- **PROVIDED RECORDS**
>>>
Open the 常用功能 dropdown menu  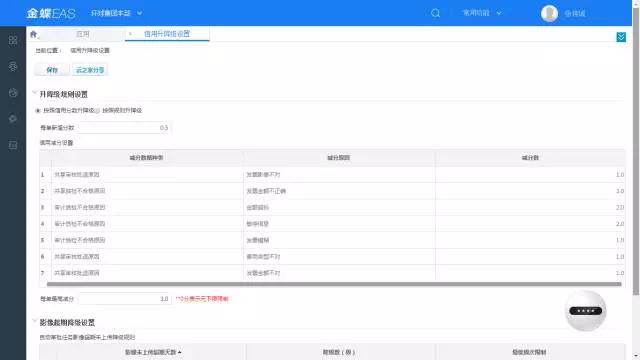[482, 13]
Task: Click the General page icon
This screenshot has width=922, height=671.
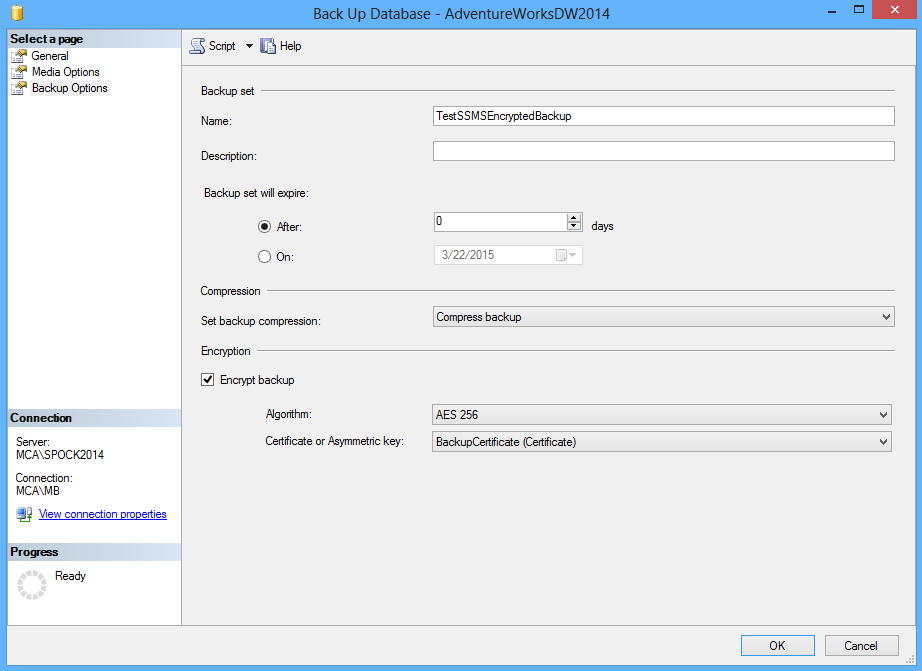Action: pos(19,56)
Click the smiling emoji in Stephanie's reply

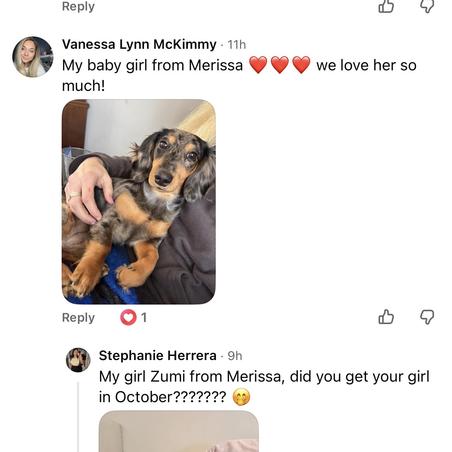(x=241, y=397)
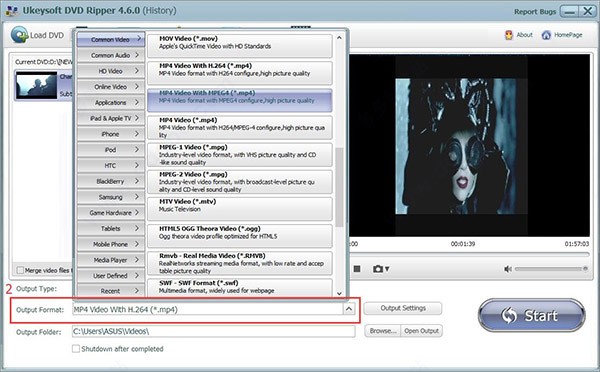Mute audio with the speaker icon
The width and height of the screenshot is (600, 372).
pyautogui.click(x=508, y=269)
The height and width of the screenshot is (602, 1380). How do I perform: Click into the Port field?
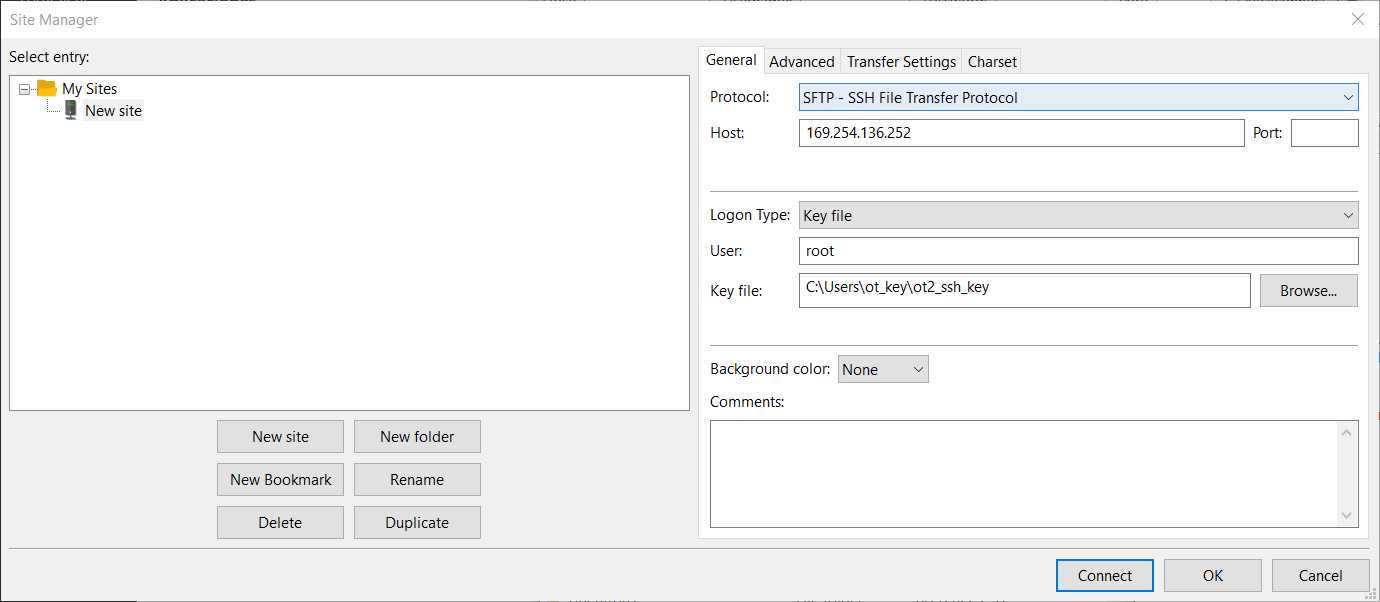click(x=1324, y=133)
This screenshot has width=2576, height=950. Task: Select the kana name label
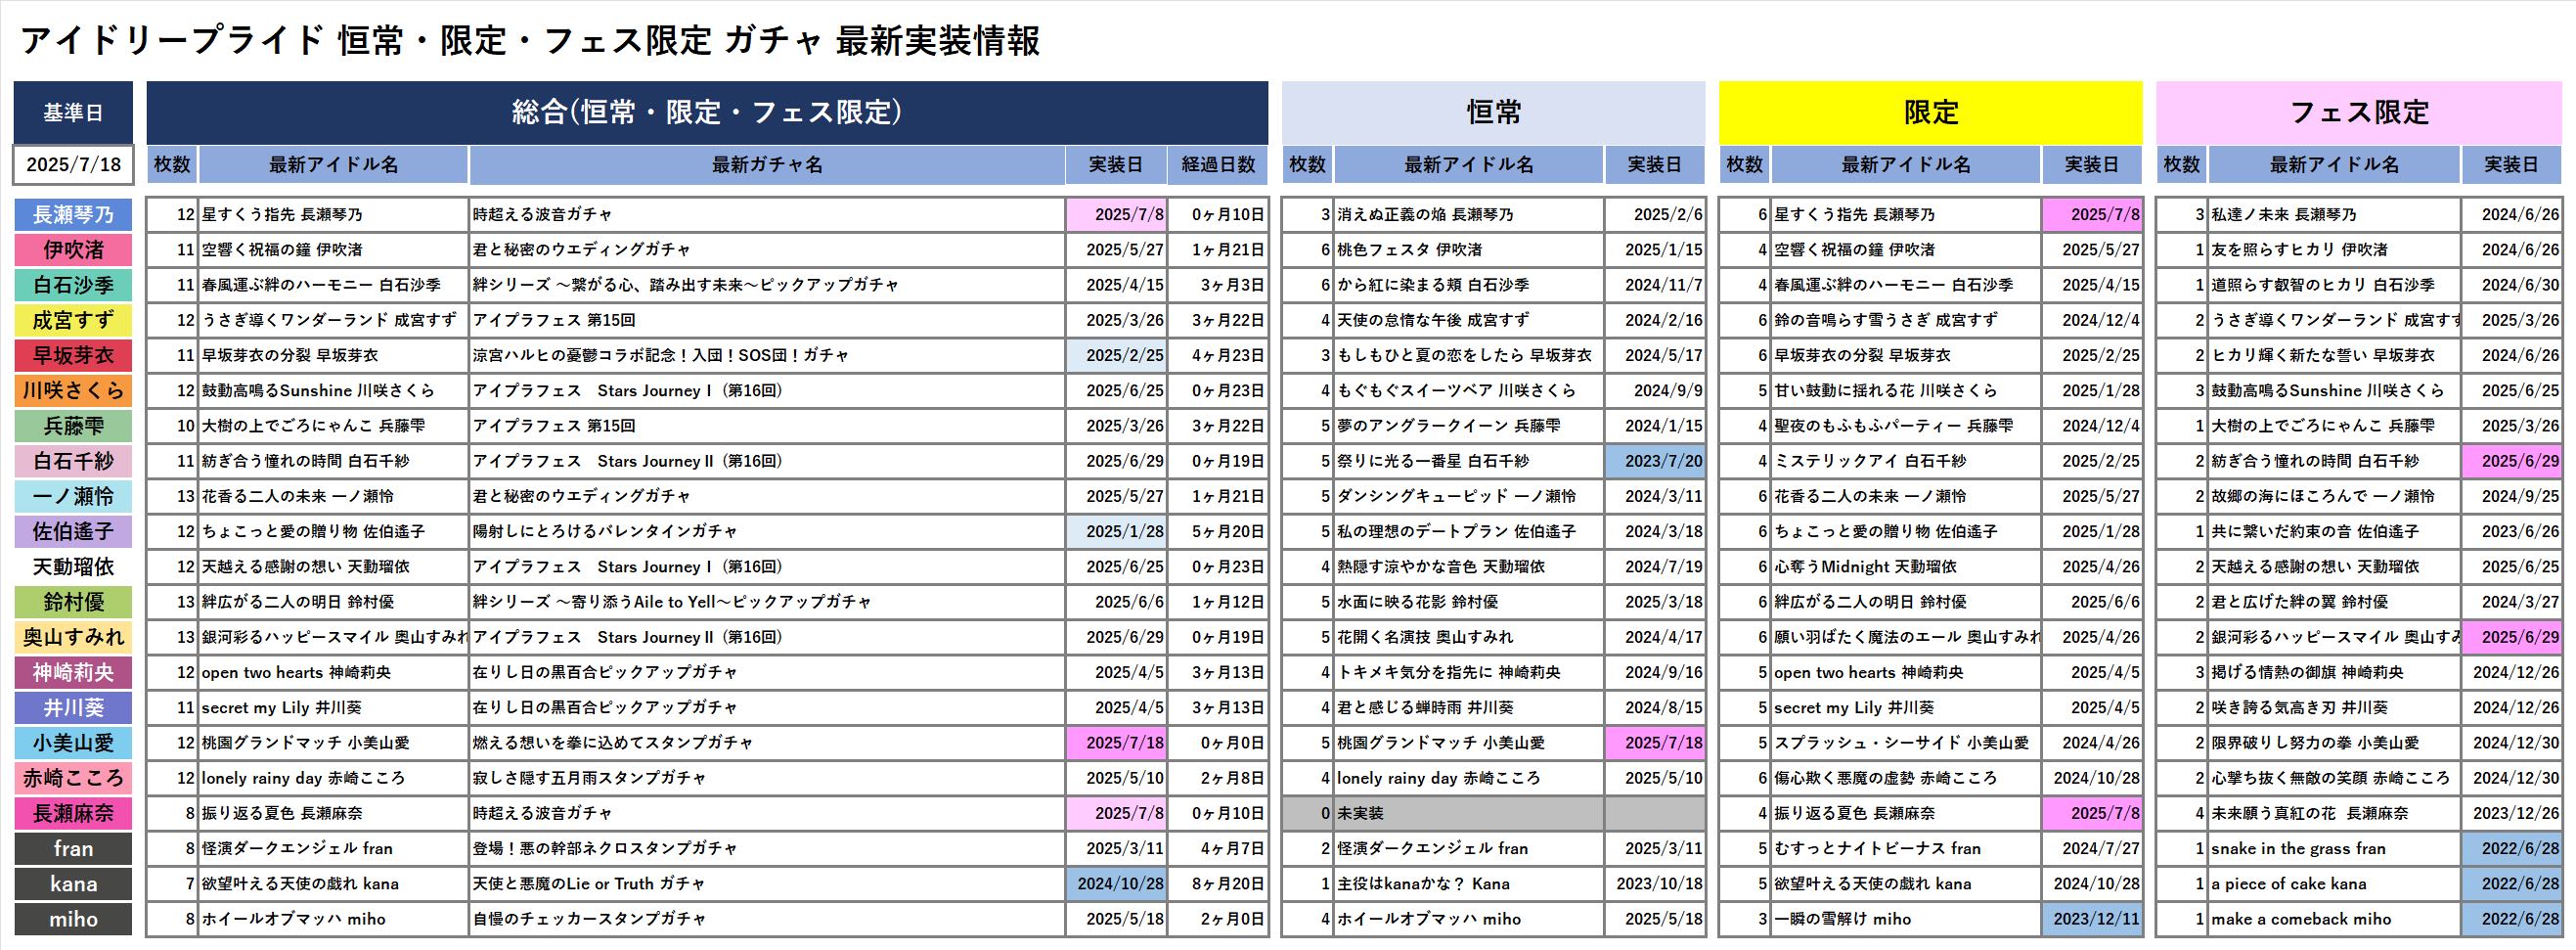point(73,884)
<<<
>>>
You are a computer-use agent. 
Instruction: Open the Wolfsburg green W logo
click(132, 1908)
<<<
>>>
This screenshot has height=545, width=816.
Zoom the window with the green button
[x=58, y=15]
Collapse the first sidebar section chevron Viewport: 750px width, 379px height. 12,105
<<<
- **ACTIVITY**
Would you retype exactly the lines above, from the line with "Zoom the window with the green button" to the line with "Collapse the first", with both end lines kept and nothing more?

- **EXPECTED ANSWER**
Zoom the window with the green button
[x=58, y=15]
Collapse the first sidebar section chevron Viewport: 750px width, 379px height. 12,105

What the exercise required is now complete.